◆ Page extract:
- When facing a ‘difficult’ client, consider the underlying reality motivating the observed behaviour—emotional and psychosocial challenges, feeling invisible or unheard, and pain or other physical effects of the illness.
- As you re-frame the ‘difficult’ behaviour, you may uncover unexpressed ways to support your client as a healthcare professional. Understand that your clients are very courageous in reaching out for help.
- These realities can never be an excuse for any type of aggressive behaviours, verbal or physical.
Difficult clients can present themselves in many different ways—screaming, answering in short replies, consistently not showing up, etc. And, at times, difficult clients are simply not a good client fit for your company—values are unaligned, expectations surpass current mandates, etc.
The challenges associated with these customers often results in various impacts on the professionals they interact with. The most common impacts include heightened stress levels, higher demands on professionals, accelerated burnout rates, and wasted productivity time. Dealing with a client who is deemed ‘difficult’ has negative impacts on employees, teams, workplaces, as well as society as a whole.
Three Important Client Realities to Keep in Mind
Before labelling a client as ‘difficult,’ you may want to consider what motivates the behaviours they have adopted. The stories hidden behind the anger, sadness, indifference or any other difficult emotions may help you support your client.
Anxiety, fear and other mental health challenges. When facing life with a chronic or life-limiting illness, many emotions swirl up. Some clients note increased levels of fear, anxiety, depression, PTSD, and other mental health challenges. In living with uncertainly and trauma, different emotions surface and may make daily living challenging.
The emotional and psychosocial impacts of the illness are certainly considerable. Nevertheless, we often classify the reactions to these impacts (distress, anger, etc.) as ‘uncooperative’ or overly emotional. When facing a client who is experiencing emotional or mental health challenges, there may be an opportunity to offer some assistance. It may be appropriate to suggest psychosocial supports to your client.
Feeling invisible and unheard. The second reality to consider is the loneliness, physical or not, of individuals living with chronic or life-limiting illness. Ultimately, an illness can create extra barriers for individuals to feel heard and valued socially. At times, this causes mistrust in others. As trust is a requirement of any personal or professional relationships, interactions with healthcare professionals can then suffer.
To a healthcare professional, a client who is feeling invisible or unheard can appear to be combative, aggressive, frustrated or mad. If this is the case for one of your clients, you may be faced with an opportunity to learn from your client about the reality they face. As you client feels alone and unheard, give them the opportunity to listen before taking any sort of action.

◆ Dataset excerpts:
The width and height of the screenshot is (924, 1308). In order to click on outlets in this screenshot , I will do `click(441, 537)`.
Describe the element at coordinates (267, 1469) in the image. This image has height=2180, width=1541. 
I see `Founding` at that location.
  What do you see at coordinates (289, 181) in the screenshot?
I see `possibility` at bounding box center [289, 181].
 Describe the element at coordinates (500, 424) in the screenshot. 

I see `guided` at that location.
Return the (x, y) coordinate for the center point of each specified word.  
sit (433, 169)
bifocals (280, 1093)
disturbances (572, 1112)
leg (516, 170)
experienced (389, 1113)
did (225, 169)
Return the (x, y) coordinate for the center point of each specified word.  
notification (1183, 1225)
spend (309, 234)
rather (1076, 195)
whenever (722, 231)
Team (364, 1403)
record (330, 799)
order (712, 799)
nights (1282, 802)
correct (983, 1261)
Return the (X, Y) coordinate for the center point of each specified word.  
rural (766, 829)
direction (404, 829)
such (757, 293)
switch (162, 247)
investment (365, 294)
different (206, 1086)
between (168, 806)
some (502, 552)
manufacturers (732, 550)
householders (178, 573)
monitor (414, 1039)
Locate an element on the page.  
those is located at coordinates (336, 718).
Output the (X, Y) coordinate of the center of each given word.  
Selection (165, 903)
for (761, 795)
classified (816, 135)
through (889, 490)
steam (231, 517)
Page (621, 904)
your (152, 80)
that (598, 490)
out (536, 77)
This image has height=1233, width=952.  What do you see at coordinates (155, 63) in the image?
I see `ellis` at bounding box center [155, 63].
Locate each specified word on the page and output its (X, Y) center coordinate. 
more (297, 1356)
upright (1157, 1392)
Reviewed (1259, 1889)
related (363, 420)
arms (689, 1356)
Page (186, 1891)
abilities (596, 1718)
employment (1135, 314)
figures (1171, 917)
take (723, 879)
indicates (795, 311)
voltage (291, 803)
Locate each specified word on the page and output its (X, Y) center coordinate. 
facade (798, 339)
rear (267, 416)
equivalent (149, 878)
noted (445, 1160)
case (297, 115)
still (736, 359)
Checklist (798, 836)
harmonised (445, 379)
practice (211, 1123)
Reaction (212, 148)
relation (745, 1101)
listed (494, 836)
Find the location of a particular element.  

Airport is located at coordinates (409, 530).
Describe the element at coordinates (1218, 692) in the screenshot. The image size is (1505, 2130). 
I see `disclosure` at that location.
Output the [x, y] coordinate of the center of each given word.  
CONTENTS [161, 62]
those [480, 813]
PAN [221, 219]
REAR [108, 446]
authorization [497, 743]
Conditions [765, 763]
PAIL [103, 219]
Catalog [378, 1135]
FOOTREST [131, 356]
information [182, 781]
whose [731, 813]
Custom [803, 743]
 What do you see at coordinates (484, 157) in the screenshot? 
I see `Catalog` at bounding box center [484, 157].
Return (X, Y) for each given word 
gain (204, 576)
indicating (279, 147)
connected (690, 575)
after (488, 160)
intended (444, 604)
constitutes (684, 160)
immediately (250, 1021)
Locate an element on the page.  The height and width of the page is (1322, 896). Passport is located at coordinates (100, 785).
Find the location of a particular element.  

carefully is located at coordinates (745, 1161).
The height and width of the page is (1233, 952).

◆ Questions:
**A.** List the most common impacts that the passage on difficult clients says these clients have on the professionals they interact with.
**B.** Please carry on the passage on difficult clients, starting right after its last sentence.

◆ Responses:
**A.**
- Heightened stress levels
- Higher demands on professionals
- Accelerated burnout rates
- Wasted productivity time

**B.**
Pain and other physical challenges. There are simply no words to describe the physical exhaustion experienced by individuals living with chronic or life-limiting illnesses. Even on a ‘good’ health day, these individuals may be uncomfortable.
This reality leads to limited energy reserves when dealing with interactions. Within these interactions, individuals may be viewed as unresponsive or, on the other end of the spectrum, obsessive. When meeting with a client who is having a difficult time interacting due to physical discomforts, take the opportunity to manage their side effects to increase their overall quality of life.
These realities can never be an excuse for any type of aggressive behaviours, verbal or physical. For clients who engage in unacceptable behaviours, it is important to set clear boundaries and expectations. If you are unable to manage the situation by yourself, enlist the support of a colleague or supervisor, a professional college or any other individual or entity with authority.
Recognizing the Courage of Clients
Having a chronic or life-limiting illness is certainly not easy. The various impacts of both the mental and physical strains of illness on an individual are difficult to manage and often add to the challenges associated with day-to-day activities.
It takes a lot of courage to show up when you face an illness. Nevertheless, we rarely notice the courage it takes to maintain some sort of normalcy in one’s life and care for yourself.
Next time your client shows up despite difficult circumstances, take a moment to recognize the effort it may have taken them to be present. Learn to appreciate the vulnerability associated with asking for help from a healthcare professional.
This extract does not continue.